WHAT THE TASK REQUIRES: Copy out all of the data below exactly, so that no word differs from the original.
--- INPUT Enclosed Below ---
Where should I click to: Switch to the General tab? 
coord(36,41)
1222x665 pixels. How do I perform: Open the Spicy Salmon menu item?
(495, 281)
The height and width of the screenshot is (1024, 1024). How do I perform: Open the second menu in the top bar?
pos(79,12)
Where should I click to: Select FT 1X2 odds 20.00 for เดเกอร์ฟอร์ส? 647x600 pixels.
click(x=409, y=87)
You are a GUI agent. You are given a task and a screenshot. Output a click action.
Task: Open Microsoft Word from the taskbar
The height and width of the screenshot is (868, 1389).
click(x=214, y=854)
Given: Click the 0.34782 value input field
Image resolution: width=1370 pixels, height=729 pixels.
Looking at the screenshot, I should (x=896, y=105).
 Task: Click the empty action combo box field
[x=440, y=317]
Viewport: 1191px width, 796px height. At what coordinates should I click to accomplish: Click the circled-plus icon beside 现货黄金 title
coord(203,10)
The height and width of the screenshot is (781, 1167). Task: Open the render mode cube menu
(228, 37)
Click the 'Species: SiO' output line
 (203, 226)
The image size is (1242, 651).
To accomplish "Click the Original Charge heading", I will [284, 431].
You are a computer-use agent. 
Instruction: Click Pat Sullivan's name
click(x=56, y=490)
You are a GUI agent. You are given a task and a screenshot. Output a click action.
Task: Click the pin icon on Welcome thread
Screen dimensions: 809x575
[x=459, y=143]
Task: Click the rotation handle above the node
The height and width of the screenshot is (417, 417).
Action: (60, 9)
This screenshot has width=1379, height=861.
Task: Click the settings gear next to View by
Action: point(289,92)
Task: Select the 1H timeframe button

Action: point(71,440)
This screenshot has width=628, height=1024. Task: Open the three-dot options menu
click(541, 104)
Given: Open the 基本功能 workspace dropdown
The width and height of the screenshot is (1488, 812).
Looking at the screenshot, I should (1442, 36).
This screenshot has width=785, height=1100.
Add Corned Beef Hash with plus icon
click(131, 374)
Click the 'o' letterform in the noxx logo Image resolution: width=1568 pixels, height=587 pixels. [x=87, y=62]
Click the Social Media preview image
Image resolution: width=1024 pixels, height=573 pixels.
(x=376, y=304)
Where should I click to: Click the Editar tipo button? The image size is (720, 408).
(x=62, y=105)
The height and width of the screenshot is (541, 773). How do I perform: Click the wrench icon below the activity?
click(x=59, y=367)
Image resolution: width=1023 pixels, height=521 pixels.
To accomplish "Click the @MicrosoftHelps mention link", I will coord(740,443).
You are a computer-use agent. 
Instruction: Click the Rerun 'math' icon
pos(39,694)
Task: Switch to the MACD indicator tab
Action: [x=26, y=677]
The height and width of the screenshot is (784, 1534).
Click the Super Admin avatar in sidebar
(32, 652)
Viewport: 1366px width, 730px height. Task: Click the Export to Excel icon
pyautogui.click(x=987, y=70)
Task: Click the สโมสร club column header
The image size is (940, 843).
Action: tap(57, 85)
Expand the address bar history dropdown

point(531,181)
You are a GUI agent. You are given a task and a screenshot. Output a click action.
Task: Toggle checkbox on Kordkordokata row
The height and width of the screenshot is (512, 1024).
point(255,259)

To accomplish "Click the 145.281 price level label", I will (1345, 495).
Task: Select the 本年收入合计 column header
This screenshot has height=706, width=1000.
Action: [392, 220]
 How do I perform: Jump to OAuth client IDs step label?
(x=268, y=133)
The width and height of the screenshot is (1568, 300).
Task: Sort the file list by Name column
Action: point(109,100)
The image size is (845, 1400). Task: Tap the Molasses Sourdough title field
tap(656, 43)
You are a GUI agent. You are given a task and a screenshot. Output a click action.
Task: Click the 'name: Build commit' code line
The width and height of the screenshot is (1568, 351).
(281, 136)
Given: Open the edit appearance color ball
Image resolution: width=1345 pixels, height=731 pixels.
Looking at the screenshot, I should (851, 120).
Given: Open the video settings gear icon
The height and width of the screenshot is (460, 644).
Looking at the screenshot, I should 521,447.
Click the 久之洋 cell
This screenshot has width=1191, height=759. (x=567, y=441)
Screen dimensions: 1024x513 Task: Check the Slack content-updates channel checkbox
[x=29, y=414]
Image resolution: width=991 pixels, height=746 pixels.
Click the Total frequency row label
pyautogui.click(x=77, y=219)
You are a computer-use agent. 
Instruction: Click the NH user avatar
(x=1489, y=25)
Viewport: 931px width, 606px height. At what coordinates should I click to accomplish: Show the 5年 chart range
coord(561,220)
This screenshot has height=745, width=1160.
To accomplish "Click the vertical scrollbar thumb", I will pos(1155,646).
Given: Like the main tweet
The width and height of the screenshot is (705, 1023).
--- End of Enclosed INPUT ---
REPLY:
Where should I click to: Switch to the General tab? 
coord(36,41)
1222x665 pixels. How do I perform: Open the Spicy Salmon menu item?
(495, 281)
The height and width of the screenshot is (1024, 1024). How do I perform: Open the second menu in the top bar?
pos(79,12)
Where should I click to: Select FT 1X2 odds 20.00 for เดเกอร์ฟอร์ส? 647x600 pixels.
click(x=409, y=87)
You are a GUI agent. You are given a task and a screenshot. Output a click action.
Task: Open Microsoft Word from the taskbar
The height and width of the screenshot is (868, 1389).
click(x=214, y=854)
Given: Click the 0.34782 value input field
Image resolution: width=1370 pixels, height=729 pixels.
Looking at the screenshot, I should (x=896, y=105).
 Task: Click the empty action combo box field
[x=440, y=317]
Viewport: 1191px width, 796px height. At what coordinates should I click to accomplish: Click the circled-plus icon beside 现货黄金 title
coord(203,10)
The height and width of the screenshot is (781, 1167). Task: Open the render mode cube menu
(228, 37)
Click the 'Species: SiO' output line
 (203, 226)
The image size is (1242, 651).
To accomplish "Click the Original Charge heading", I will [284, 431].
You are a computer-use agent. 
Instruction: Click Pat Sullivan's name
click(x=56, y=490)
You are a GUI agent. You are given a task and a screenshot. Output a click action.
Task: Click the pin icon on Welcome thread
Screen dimensions: 809x575
[x=459, y=143]
Task: Click the rotation handle above the node
The height and width of the screenshot is (417, 417).
Action: (60, 9)
This screenshot has width=1379, height=861.
Task: Click the settings gear next to View by
Action: point(289,92)
Task: Select the 1H timeframe button

Action: point(71,440)
This screenshot has width=628, height=1024. Task: Open the three-dot options menu
click(541, 104)
Given: Open the 基本功能 workspace dropdown
The width and height of the screenshot is (1488, 812).
Looking at the screenshot, I should (1442, 36).
This screenshot has width=785, height=1100.
Add Corned Beef Hash with plus icon
click(131, 374)
Click the 'o' letterform in the noxx logo Image resolution: width=1568 pixels, height=587 pixels. [x=87, y=62]
Click the Social Media preview image
Image resolution: width=1024 pixels, height=573 pixels.
(x=376, y=304)
Where should I click to: Click the Editar tipo button? The image size is (720, 408).
(x=62, y=105)
The height and width of the screenshot is (541, 773). How do I perform: Click the wrench icon below the activity?
click(x=59, y=367)
Image resolution: width=1023 pixels, height=521 pixels.
To accomplish "Click the @MicrosoftHelps mention link", I will coord(740,443).
You are a computer-use agent. 
Instruction: Click the Rerun 'math' icon
pos(39,694)
Task: Switch to the MACD indicator tab
Action: [x=26, y=677]
The height and width of the screenshot is (784, 1534).
Click the Super Admin avatar in sidebar
(32, 652)
Viewport: 1366px width, 730px height. Task: Click the Export to Excel icon
pyautogui.click(x=987, y=70)
Task: Click the สโมสร club column header
The image size is (940, 843).
Action: tap(57, 85)
Expand the address bar history dropdown

point(531,181)
You are a GUI agent. You are given a task and a screenshot. Output a click action.
Task: Toggle checkbox on Kordkordokata row
The height and width of the screenshot is (512, 1024).
point(255,259)

To accomplish "Click the 145.281 price level label", I will (1345, 495).
Task: Select the 本年收入合计 column header
This screenshot has height=706, width=1000.
Action: [392, 220]
 How do I perform: Jump to OAuth client IDs step label?
(x=268, y=133)
The width and height of the screenshot is (1568, 300).
Task: Sort the file list by Name column
Action: point(109,100)
The image size is (845, 1400). Task: Tap the Molasses Sourdough title field
tap(656, 43)
You are a GUI agent. You are given a task and a screenshot. Output a click action.
Task: Click the 'name: Build commit' code line
The width and height of the screenshot is (1568, 351).
(281, 136)
Given: Open the edit appearance color ball
Image resolution: width=1345 pixels, height=731 pixels.
Looking at the screenshot, I should (851, 120).
Given: Open the video settings gear icon
The height and width of the screenshot is (460, 644).
Looking at the screenshot, I should 521,447.
Click the 久之洋 cell
This screenshot has width=1191, height=759. (x=567, y=441)
Screen dimensions: 1024x513 Task: Check the Slack content-updates channel checkbox
[x=29, y=414]
Image resolution: width=991 pixels, height=746 pixels.
Click the Total frequency row label
pyautogui.click(x=77, y=219)
You are a computer-use agent. 
Instruction: Click the NH user avatar
(x=1489, y=25)
Viewport: 931px width, 606px height. At what coordinates should I click to accomplish: Show the 5年 chart range
coord(561,220)
This screenshot has height=745, width=1160.
To accomplish "Click the vertical scrollbar thumb", I will pos(1155,646).
Given: Like the main tweet
The width and height of the screenshot is (705, 1023).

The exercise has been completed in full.